■ WORK TO BE COMPLETED
Everything from the line containing "Click the back" to the last line of the listing below, inclusive, is what you should output, exactly as it appears.

■ DATA IN THIS EXERCISE
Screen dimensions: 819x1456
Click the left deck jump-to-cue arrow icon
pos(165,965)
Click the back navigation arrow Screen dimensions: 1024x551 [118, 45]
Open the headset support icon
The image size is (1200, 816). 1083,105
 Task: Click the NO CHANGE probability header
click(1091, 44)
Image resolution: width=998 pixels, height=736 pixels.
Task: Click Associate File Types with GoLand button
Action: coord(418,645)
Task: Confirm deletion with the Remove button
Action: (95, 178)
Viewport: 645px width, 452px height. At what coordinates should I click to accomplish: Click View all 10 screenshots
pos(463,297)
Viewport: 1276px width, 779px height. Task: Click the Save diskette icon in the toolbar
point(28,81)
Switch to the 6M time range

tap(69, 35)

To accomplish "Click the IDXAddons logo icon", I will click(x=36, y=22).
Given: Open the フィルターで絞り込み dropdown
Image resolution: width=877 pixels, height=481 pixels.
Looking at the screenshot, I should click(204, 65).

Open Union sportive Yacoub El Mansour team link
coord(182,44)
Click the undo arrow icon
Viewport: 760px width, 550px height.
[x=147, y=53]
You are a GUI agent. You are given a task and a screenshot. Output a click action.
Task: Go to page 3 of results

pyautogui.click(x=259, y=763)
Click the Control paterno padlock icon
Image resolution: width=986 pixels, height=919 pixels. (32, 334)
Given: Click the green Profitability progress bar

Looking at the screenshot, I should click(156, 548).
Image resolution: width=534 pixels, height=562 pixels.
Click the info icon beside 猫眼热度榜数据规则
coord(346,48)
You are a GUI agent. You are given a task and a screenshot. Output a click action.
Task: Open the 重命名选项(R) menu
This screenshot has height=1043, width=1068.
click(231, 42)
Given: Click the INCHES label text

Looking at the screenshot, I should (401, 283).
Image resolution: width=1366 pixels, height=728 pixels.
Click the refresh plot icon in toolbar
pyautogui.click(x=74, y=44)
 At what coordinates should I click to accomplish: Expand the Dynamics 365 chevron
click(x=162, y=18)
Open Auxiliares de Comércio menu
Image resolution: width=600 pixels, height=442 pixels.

■ RESULT OF THE TASK
Click the back navigation arrow Screen dimensions: 1024x551 [118, 45]
Open the headset support icon
The image size is (1200, 816). 1083,105
 Task: Click the NO CHANGE probability header
click(1091, 44)
Image resolution: width=998 pixels, height=736 pixels.
Task: Click Associate File Types with GoLand button
Action: coord(418,645)
Task: Confirm deletion with the Remove button
Action: (95, 178)
Viewport: 645px width, 452px height. At what coordinates should I click to accomplish: Click View all 10 screenshots
pos(463,297)
Viewport: 1276px width, 779px height. Task: Click the Save diskette icon in the toolbar
point(28,81)
Switch to the 6M time range

tap(69, 35)

To accomplish "Click the IDXAddons logo icon", I will click(x=36, y=22).
Given: Open the フィルターで絞り込み dropdown
Image resolution: width=877 pixels, height=481 pixels.
Looking at the screenshot, I should click(204, 65).

Open Union sportive Yacoub El Mansour team link
coord(182,44)
Click the undo arrow icon
Viewport: 760px width, 550px height.
[x=147, y=53]
You are a GUI agent. You are given a task and a screenshot. Output a click action.
Task: Go to page 3 of results

pyautogui.click(x=259, y=763)
Click the Control paterno padlock icon
Image resolution: width=986 pixels, height=919 pixels. (32, 334)
Given: Click the green Profitability progress bar

Looking at the screenshot, I should click(156, 548).
Image resolution: width=534 pixels, height=562 pixels.
Click the info icon beside 猫眼热度榜数据规则
coord(346,48)
You are a GUI agent. You are given a task and a screenshot. Output a click action.
Task: Open the 重命名选项(R) menu
This screenshot has height=1043, width=1068.
click(231, 42)
Given: Click the INCHES label text

Looking at the screenshot, I should (401, 283).
Image resolution: width=1366 pixels, height=728 pixels.
Click the refresh plot icon in toolbar
pyautogui.click(x=74, y=44)
 At what coordinates should I click to accomplish: Expand the Dynamics 365 chevron
click(x=162, y=18)
Open Auxiliares de Comércio menu
Image resolution: width=600 pixels, height=442 pixels.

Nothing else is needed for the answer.